■ **所给数据**
● ● ● ● ● ● ●
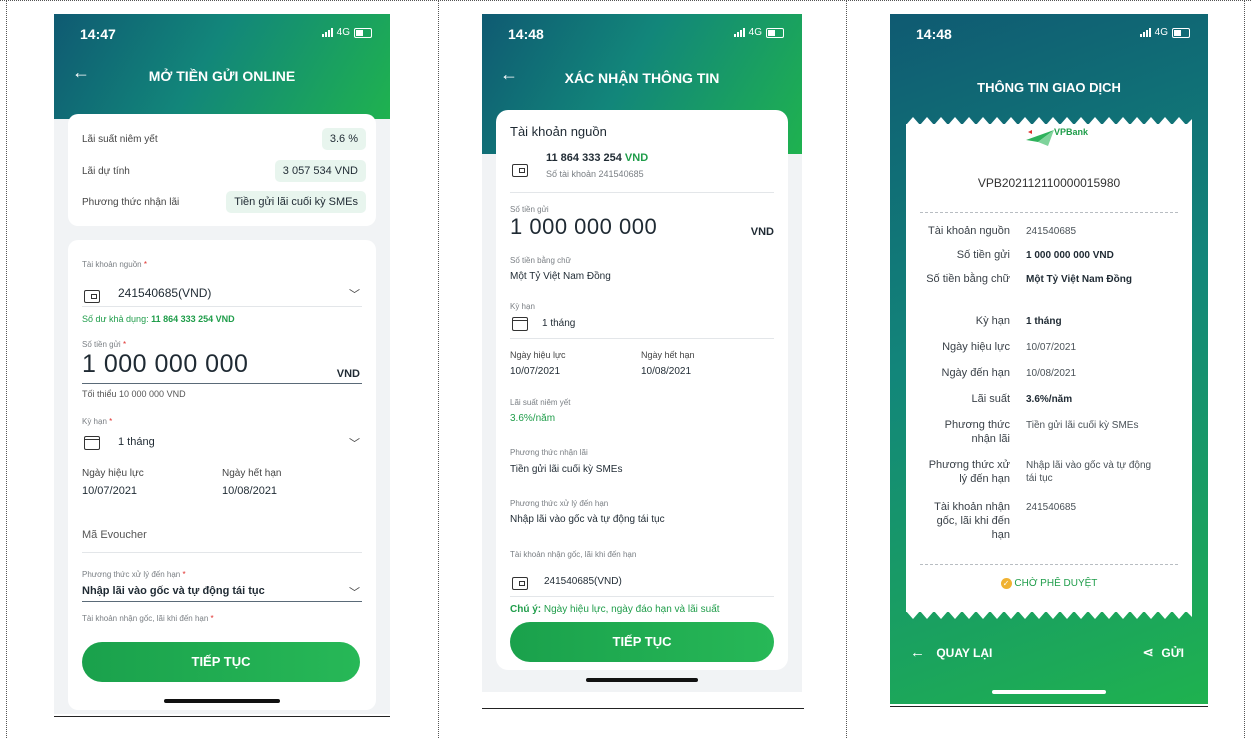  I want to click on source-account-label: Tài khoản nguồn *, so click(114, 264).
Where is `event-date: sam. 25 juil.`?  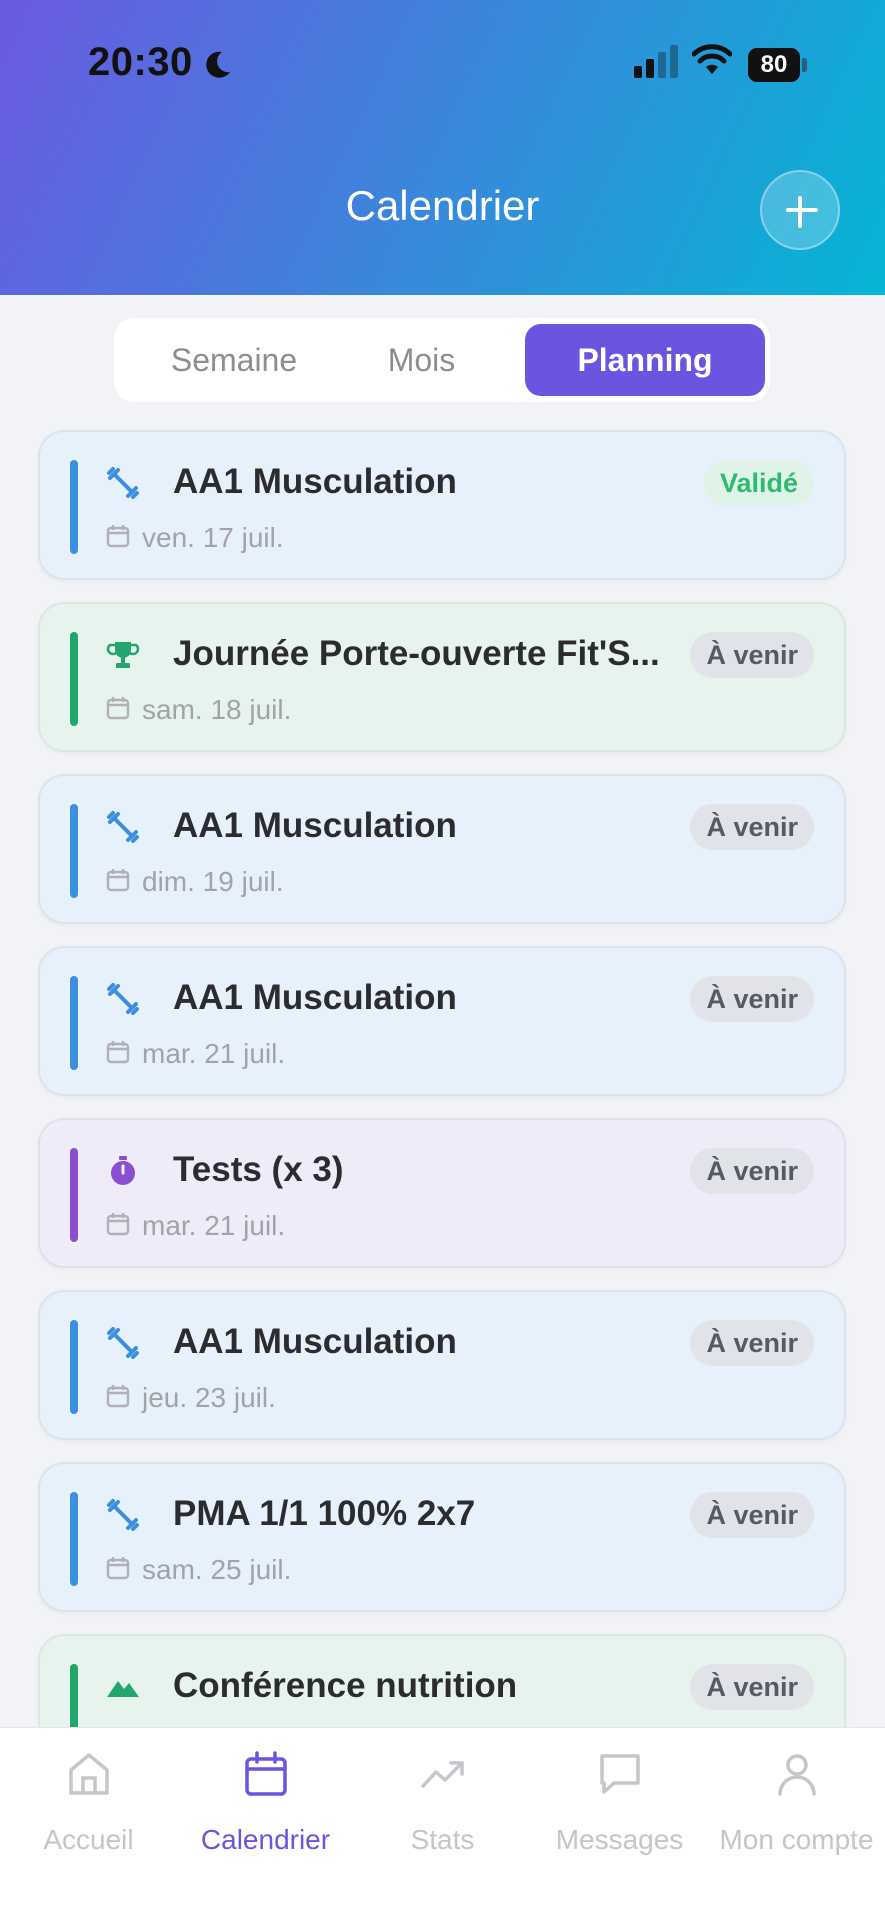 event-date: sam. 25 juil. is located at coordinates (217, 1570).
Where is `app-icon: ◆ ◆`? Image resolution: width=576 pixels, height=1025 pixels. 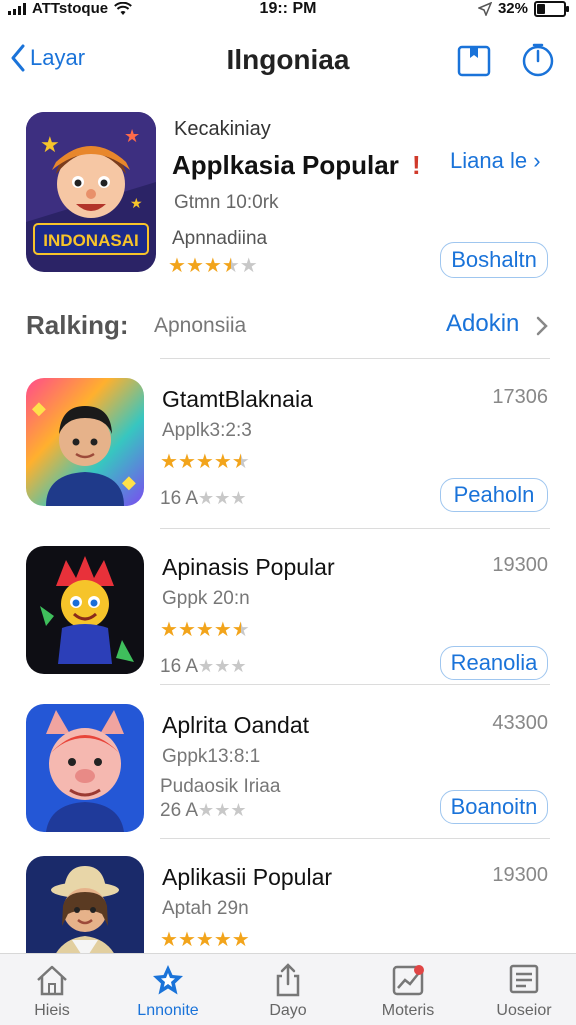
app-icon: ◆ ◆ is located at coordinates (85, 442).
● ● ● ● ● ● ●
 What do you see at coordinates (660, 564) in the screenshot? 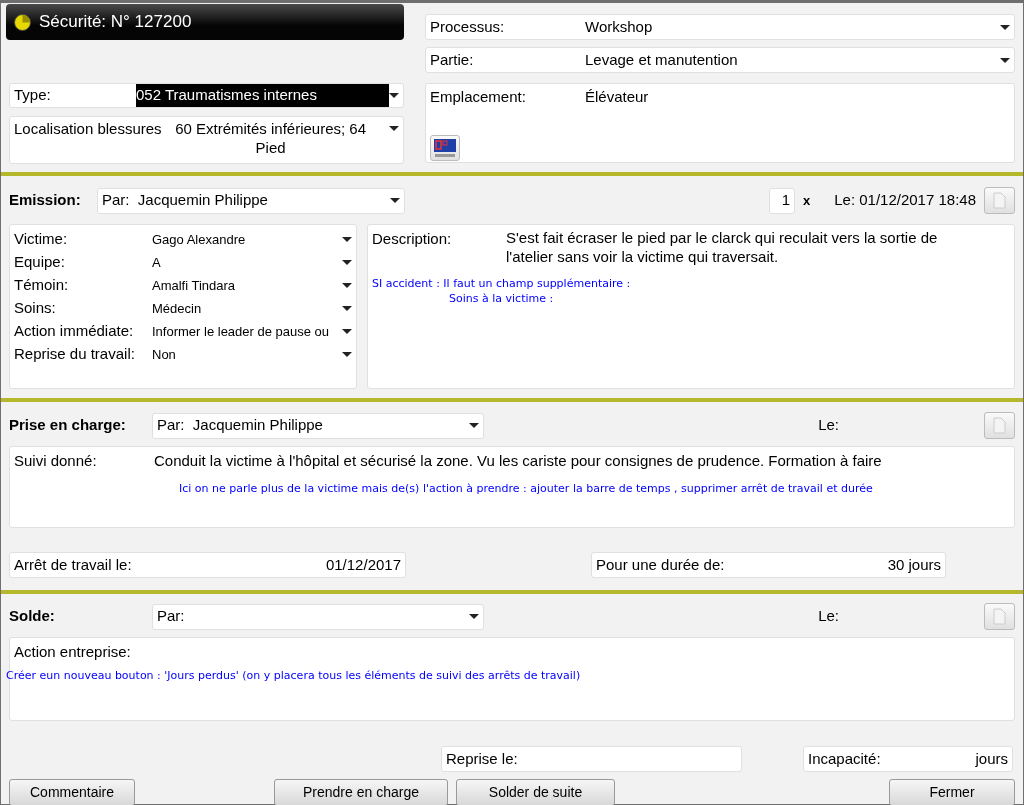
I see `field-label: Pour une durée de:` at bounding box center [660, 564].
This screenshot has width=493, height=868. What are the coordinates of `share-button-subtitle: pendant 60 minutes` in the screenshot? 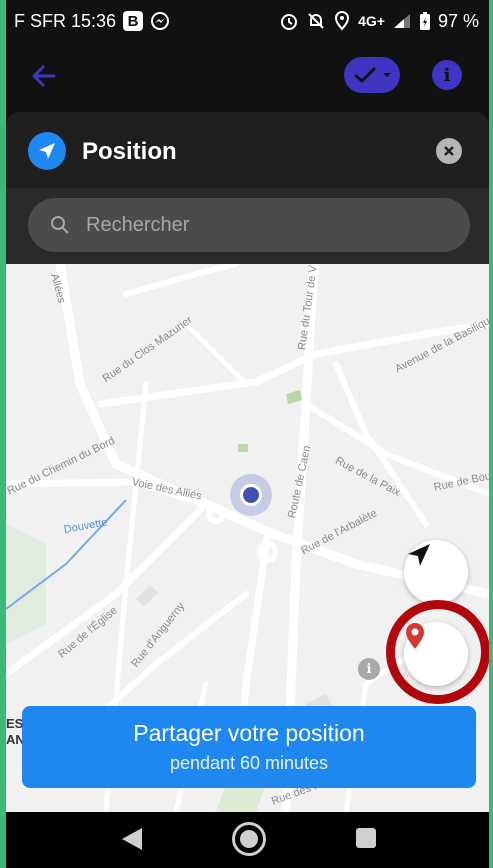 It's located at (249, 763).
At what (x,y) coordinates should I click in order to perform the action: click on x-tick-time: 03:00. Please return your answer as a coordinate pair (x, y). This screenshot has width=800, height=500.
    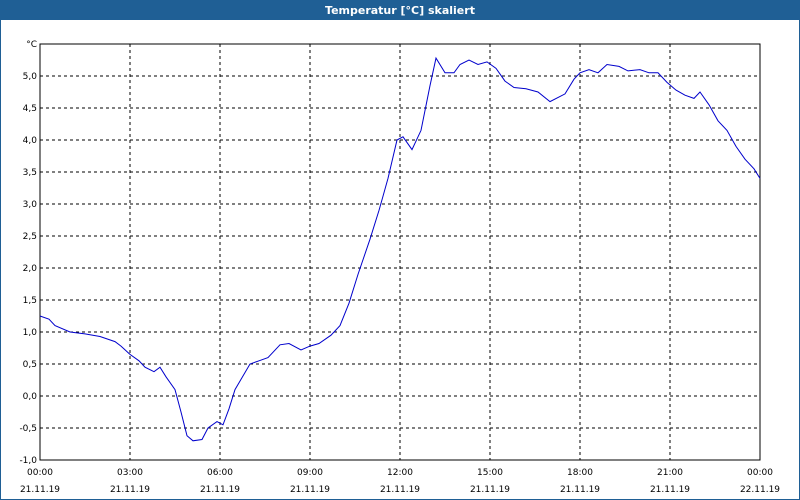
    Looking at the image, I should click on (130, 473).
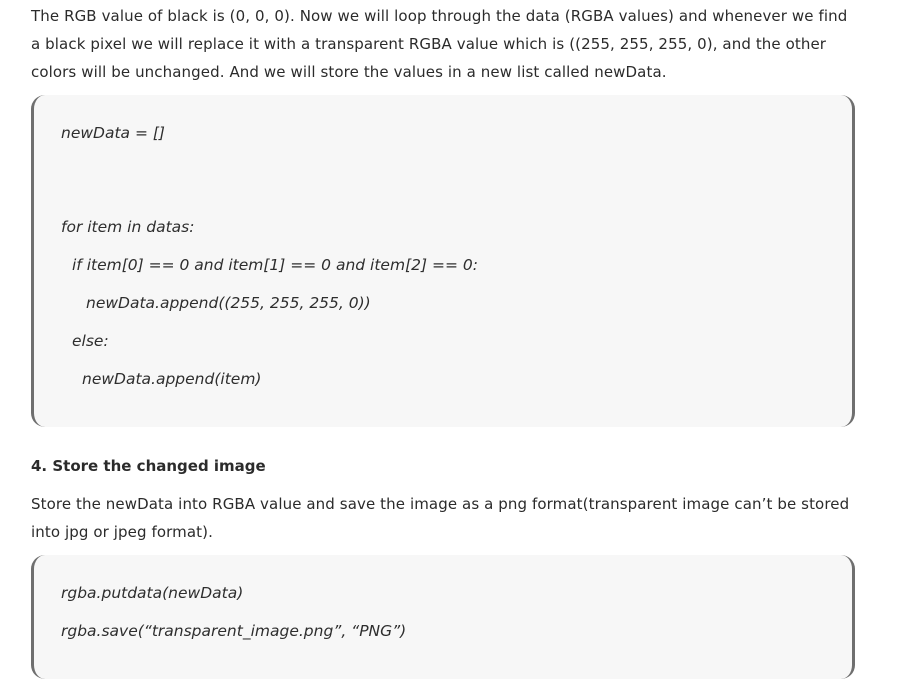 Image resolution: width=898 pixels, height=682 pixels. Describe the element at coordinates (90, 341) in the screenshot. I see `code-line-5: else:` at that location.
● ● ● ● ● ● ●
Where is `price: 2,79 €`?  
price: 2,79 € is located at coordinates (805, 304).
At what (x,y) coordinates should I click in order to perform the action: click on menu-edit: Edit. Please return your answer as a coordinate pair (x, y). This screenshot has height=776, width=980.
● ● ● ● ● ● ●
■ **任务目标**
能把上面记录中从含有“has width=800, height=500.”的那一行起，到含有“Looking at the”的那一行止（首尾两行都算在内），一字不差地再写一遍吗？图片不要放进答案。

■ **预期输出**
At what (x,y) coordinates should I click in order to perform the action: click on x-tick-time: 03:00. Please return your answer as a coordinate pair (x, y). This screenshot has width=800, height=500.
    Looking at the image, I should click on (130, 473).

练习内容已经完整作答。